MA studies have explored linguistic variation using a corpus-based methodology that benefits from both quantitative and qualitative research methods. In this way, MA has played an important role in the description of the English language. Notwithstanding, the relevance of MA may go beyond the purely linguistic boundaries of description and be functional in the teaching and learning of foreign languages. Disappointingly, the MA quantitative approach adopted by Biber (1988, 2003) has not attracted the attention of the learner language research community so far.

In this paper, I will explore the insights that learner language researchers can gain by using MA. To do so, I will consider the register that emerges from the interview elicitation tasks that have been used for the compilation of LINDSEI. The corpus I am using here has been contributed by 59 Spanish native speakers, learners of English in their first year of the Degree in English Studies at UMU ( Universidad de Murcia , Spain ). The results here will be instrumental in discussing the range and scope of the researchers' debate on the way we interpret learner language and how we characterize against the notion of language use in general and that of register in particular.


Virginia PULCINI ( University of Turin , Italy )

Evaluation and point of view in the oral production of Italian learners of English

This paper is a contribution to the study of Italian learners' strategies in the management of spoken interaction in English, a research topic already framed, though tentatively, in previous research (Pulcini & Furiassi 2004). The focus is on the expression of evaluation and attitudinal stance, a topical issue in contemporary linguistics (Thompson & Hunston 2003, Anderson & Bamford 2004). The LINDSEI format lends itself to this type of pragmatic analysis, since the corpus consists of interviews in which learners are invited to discuss different topics (film, play, experience, countries, a story to retell) and express their opinions on everyday issues or personal events and ideas. Evaluation in spoken discourse may emerge in different ways and in various degrees of explicitness, usually through the use of evaluative language, markers of subjectivity ( I think ) and elements of interpersonal metadiscourse ( maybe, you know ) typical of the spoken mode. Parameters of evaluation may be expressed in terms of “good or bad”, “likelihood”, “expectedness” and “importance”, and are conveyed through conceptual and linguistic signals including lexical, grammatical and textual items of discourse. To this end, data have been extracted from the LINDSEI-It and analysed. The most common evaluative adjectives ( good , different , important , interesting ) extracted from the frequency list and their recurrent collocations with nouns or modifiers ( very , really ) have been analysed. Following a reverse path, we have searched for the evaluative adjectives associated to the “topic words” of the interviews ( film , play , experience , countries , girl/woman/lady ). In addition, other markers of evaluation have been considered, such as private verbs ( I think , I believe , I know etc.), markers of subjectivity ( in my opinion ) and modal verbs indicating possibility ( may ), necessity ( should ) and prediction ( will , may ), the latter being an area of difficulty for learners of English.
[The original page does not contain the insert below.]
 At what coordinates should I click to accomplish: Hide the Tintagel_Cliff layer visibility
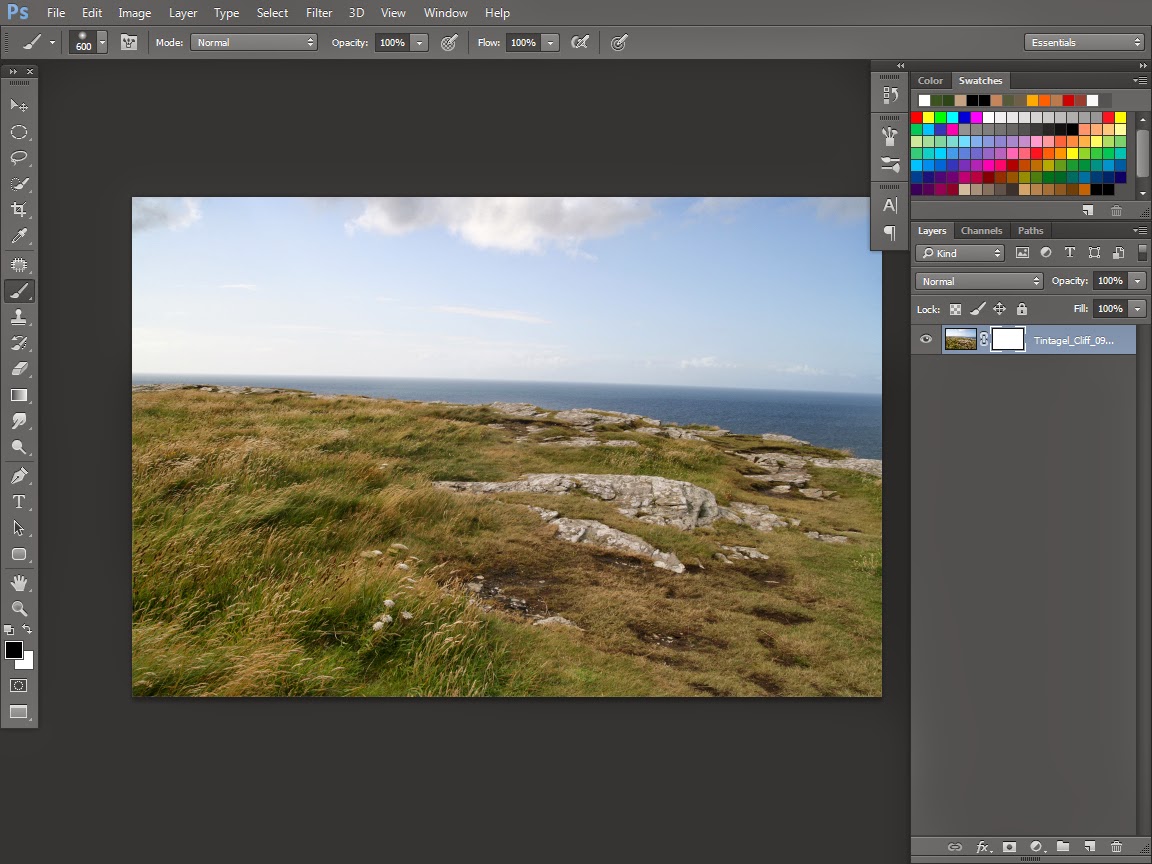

Anderson, L. and J. Bamford (eds) (2004) Evaluation in Oral and Written Academic Discourse . Roma: Officina Edizioni.

Pulcini, V. (2004) “A corpus of ‘informal academic interviews': the Italian Component of the LINDSEI project”. In M.T. Prat Zagrebelsky (ed.) Computer Learner Corpora: Theoretical Issues and Empirical Case Studies of Italian Advanced EFL Learners' Interlanguage (pp. 177-192). Alessandria : Edizioni dell'Orso.
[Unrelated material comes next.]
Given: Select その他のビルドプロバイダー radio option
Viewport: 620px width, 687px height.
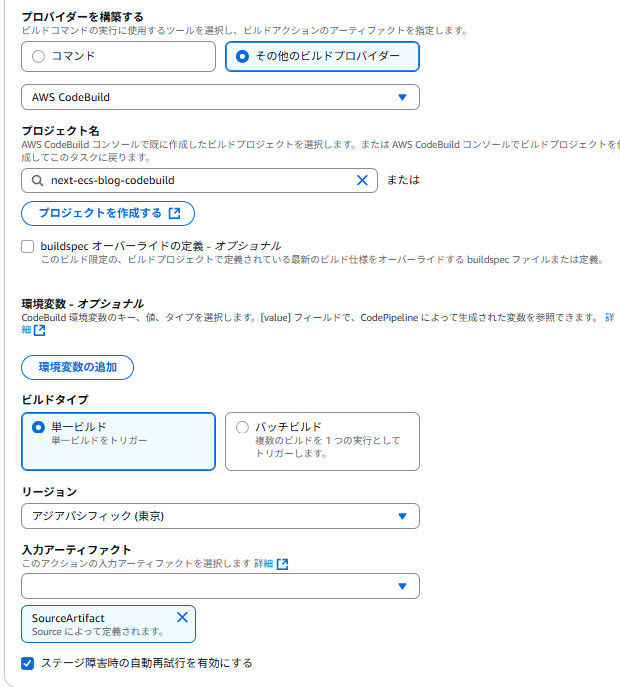Looking at the screenshot, I should 243,57.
Pulcini, V. & C. Furiassi (2004) “Spoken interaction and discourse markers in a corpus of learner English”. In A. Partington, J. Morley & L. Haarman (eds) Corpora and Discourse ( pp. 107-123 ). Bern : Peter Lang.

Thompson, G. & S. Hunston (2003) “Evaluation: an Introduction”. In S. Hunston & G. Thompson (eds) Evaluation in Text. Authorial Stance and the Construction of Discourse ( pp. 1-27 ) . Oxford : Oxford University Press.